A few weeks later, I was attending a testimony meeting at my local branch Church of Christ, Scientist, when a woman shared something that really helped me. This woman’s dog had been poisoned by a neighbor, and though the woman prayed diligently for the dog for several days, the situation soon seemed hopeless – like the dog was going to pass away.

She sent her young daughter to say goodbye, only to be shocked when, moments later, the girl trotted back happily with the dog – who had been completely healed. When the woman asked her daughter what had happened, the girl explained that she had prayed for the neighbor, not the dog.

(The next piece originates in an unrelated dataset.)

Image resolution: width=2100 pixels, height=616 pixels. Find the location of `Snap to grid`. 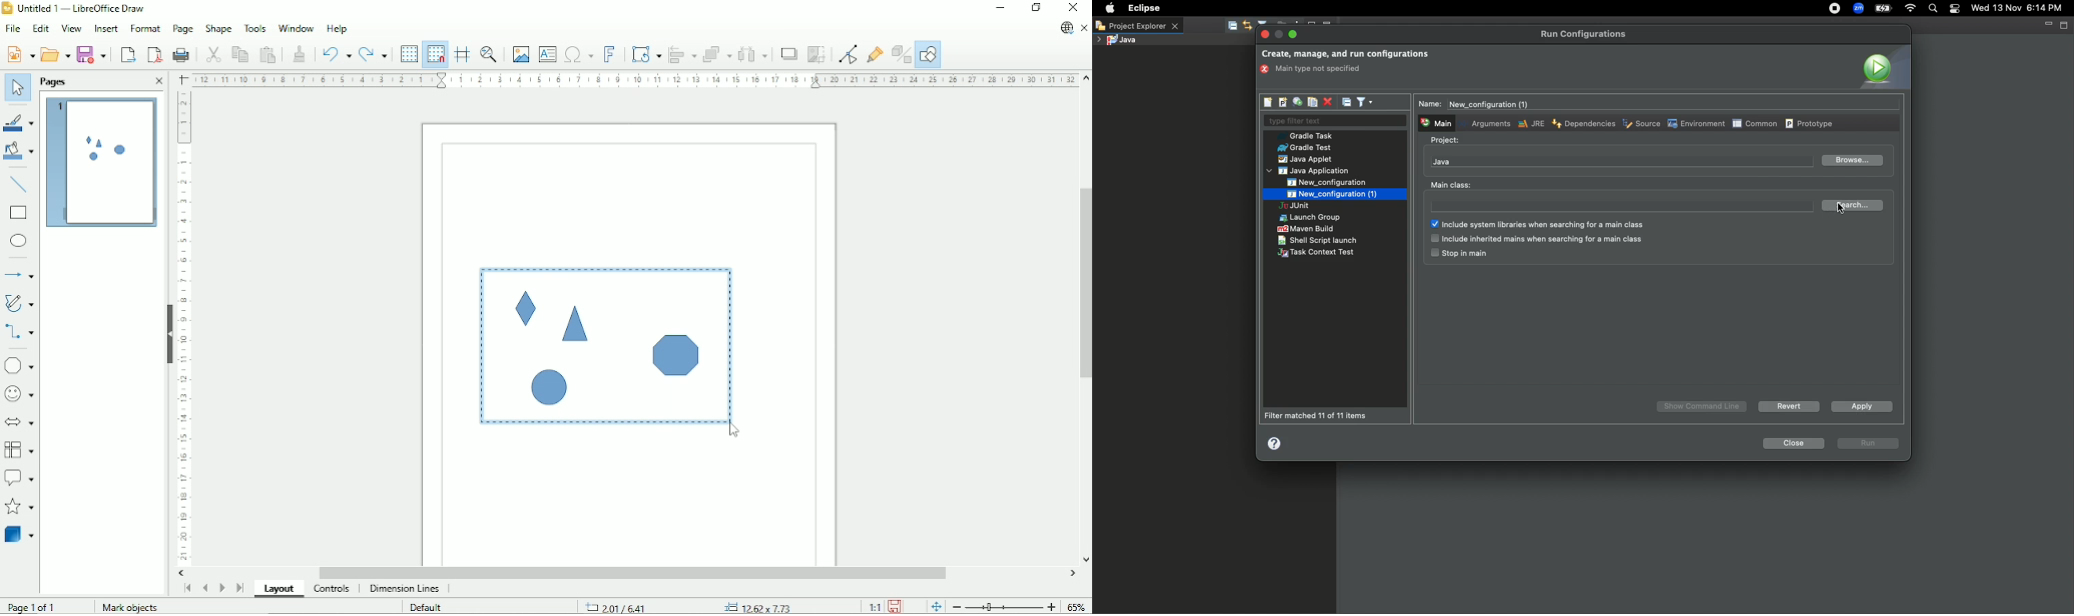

While this might seem like an unusual thing to do, it does go along with Jesus’ instruction to “love your enemies, bless those who curse you” (Matthew 5:44, New King James Version). Love like this doesn’t overlook the perpetrator’s actions, but Jesus proved that this kind of love is so powerful that it can help the perpetrator repent and change. And, in the case of the woman at my church, this love was so pure that it also blessed her and her family.

This idea of praying for the perpetrator resonated with me, and I was eager to apply it to my fear of school shootings. Rather than wait helplessly for the next report of violence, I proactively prayed to see potential shooters differently – as truly made in the image and likeness of God, as it says in the Bible. As I’ve learned in the Christian Science Sunday School, God is good, so His image and likeness must be good; God is Love, so we are actually all made to express love. I knew that seeing would-be perpetrators this way could help bring out more of their inherent spiritual goodness and love, and override evil impulses.

In the book of Jeremiah I found this passage: “I will give them an heart to know me, that I am the Lord: and they shall be my people, and I will be their God” (24:7). I felt more secure as I realized that we all have an unbreakable relation to God, and that this means we all know and respond to Love. God doesn’t see anyone as a would-be shooter; He loves us all as His people, and we can each feel this love in a way that dissolves darkness, hatred, or imbalance.

For the first time, I felt compassion for potential perpetrators, and as this new perspective helped me see them through a spiritual lens, my fear lessened, and I no longer felt like a powerless bystander.

But the blessing didn’t stop there. I’m also grateful to say that I’ve since been able to apply these insights to a number of situations, such as praying to love bullies – or anyone who seems to have bad intentions – as God’s pure children. And I’m learning more about the power of God’s love every day.

I continue to pray to know that God is present to comfort the people affected by school shootings. And I am discovering that praying to know that potential perpetrators are innately drawn to love rather than violence enables me to feel empowered rather than helpless, and that instead of expecting tragedies, I can participate in actively praying to prevent them.